Exercise details -> Please output only the lines running from the one that contains "How do I perform: Edit" through the last line of the data below, exactly as they stand, with no pictures.

Stored records
******************************

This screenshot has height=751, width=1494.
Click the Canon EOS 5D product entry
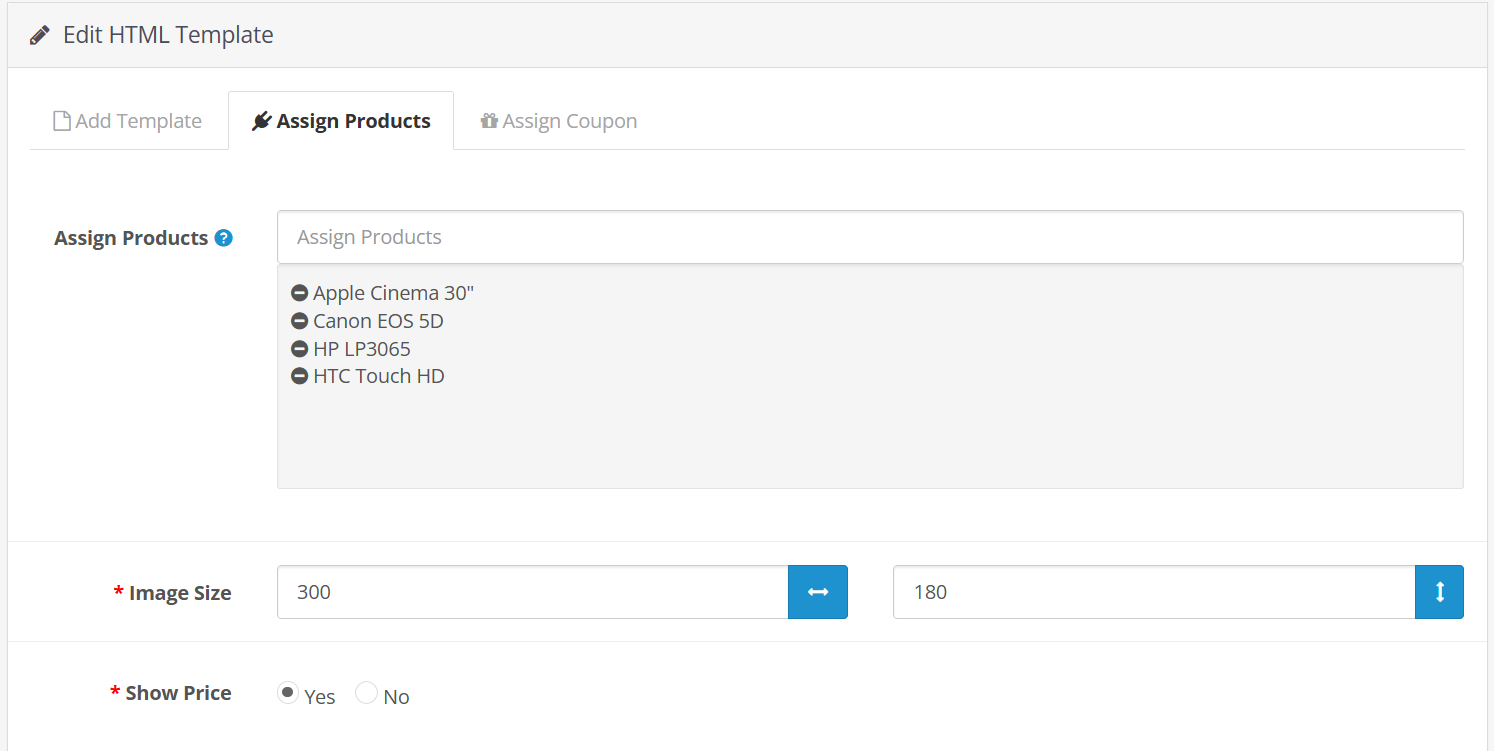(x=378, y=321)
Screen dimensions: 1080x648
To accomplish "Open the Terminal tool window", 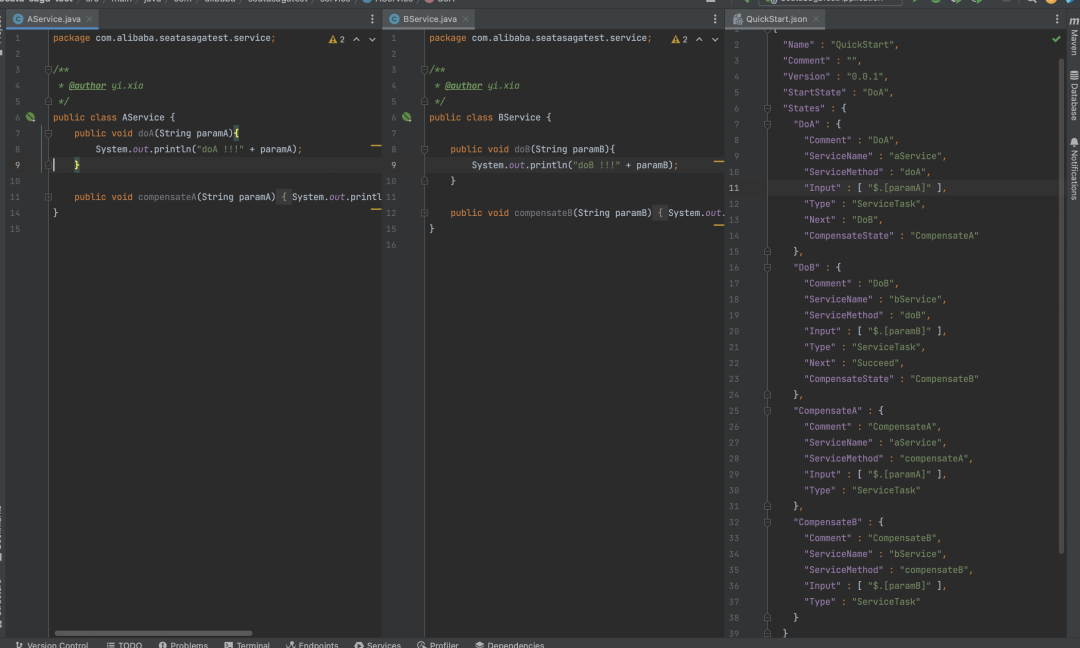I will point(247,644).
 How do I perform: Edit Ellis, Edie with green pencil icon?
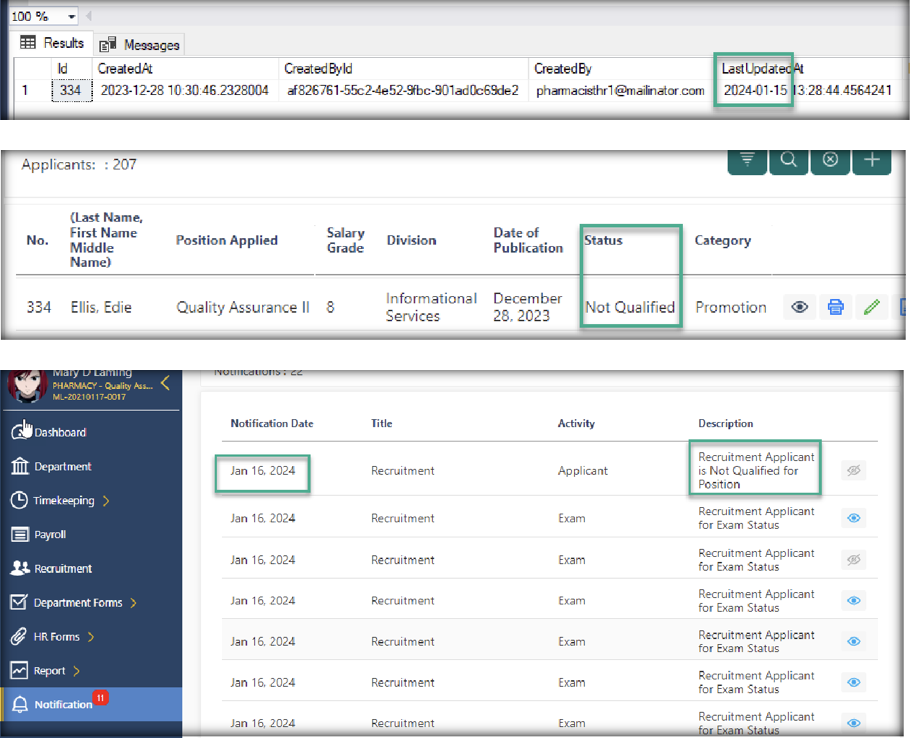pyautogui.click(x=872, y=307)
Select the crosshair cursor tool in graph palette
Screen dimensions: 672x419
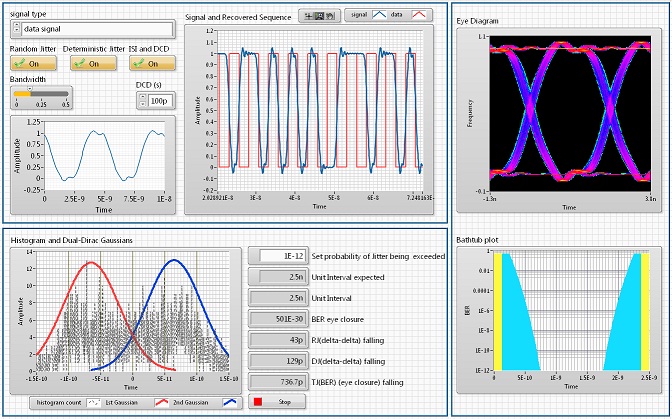(x=306, y=17)
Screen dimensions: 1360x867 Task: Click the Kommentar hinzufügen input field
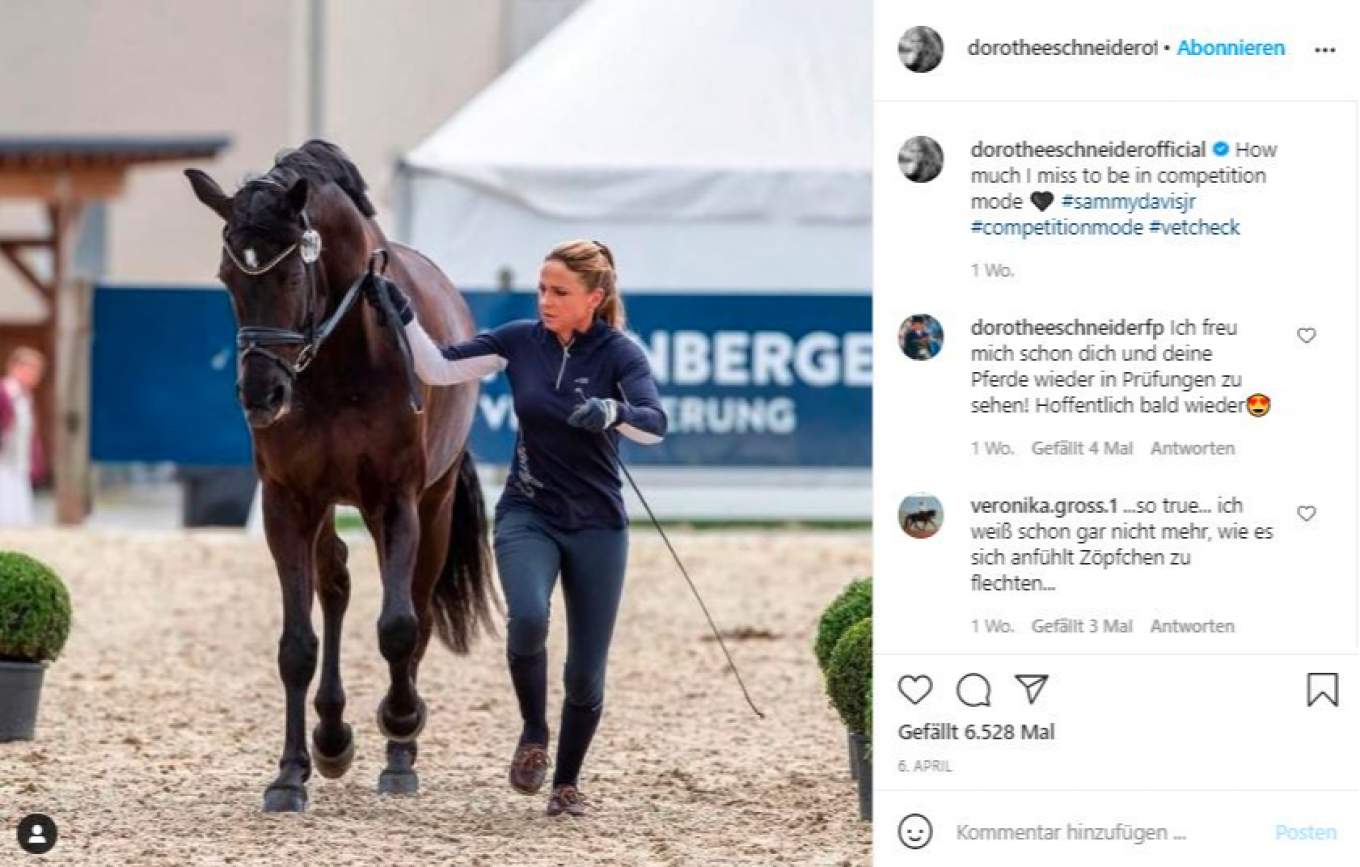click(1100, 832)
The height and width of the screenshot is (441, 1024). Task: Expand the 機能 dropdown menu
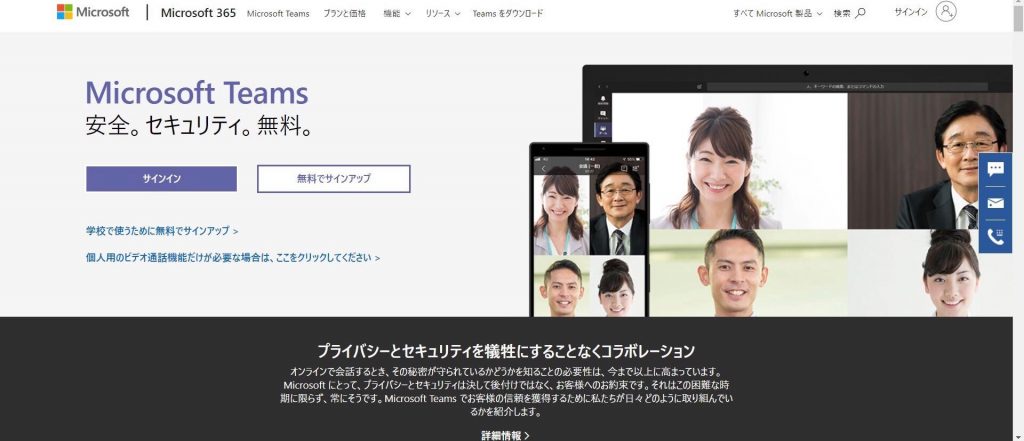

******************************

Answer area ->
 How do I perform: Edit Ellis, Edie with green pencil icon?
pyautogui.click(x=872, y=307)
Select the crosshair cursor tool in graph palette
Screen dimensions: 672x419
(x=306, y=17)
Screen dimensions: 1360x867 Task: Click the Kommentar hinzufügen input field
click(1100, 832)
The height and width of the screenshot is (441, 1024). Task: Expand the 機能 dropdown menu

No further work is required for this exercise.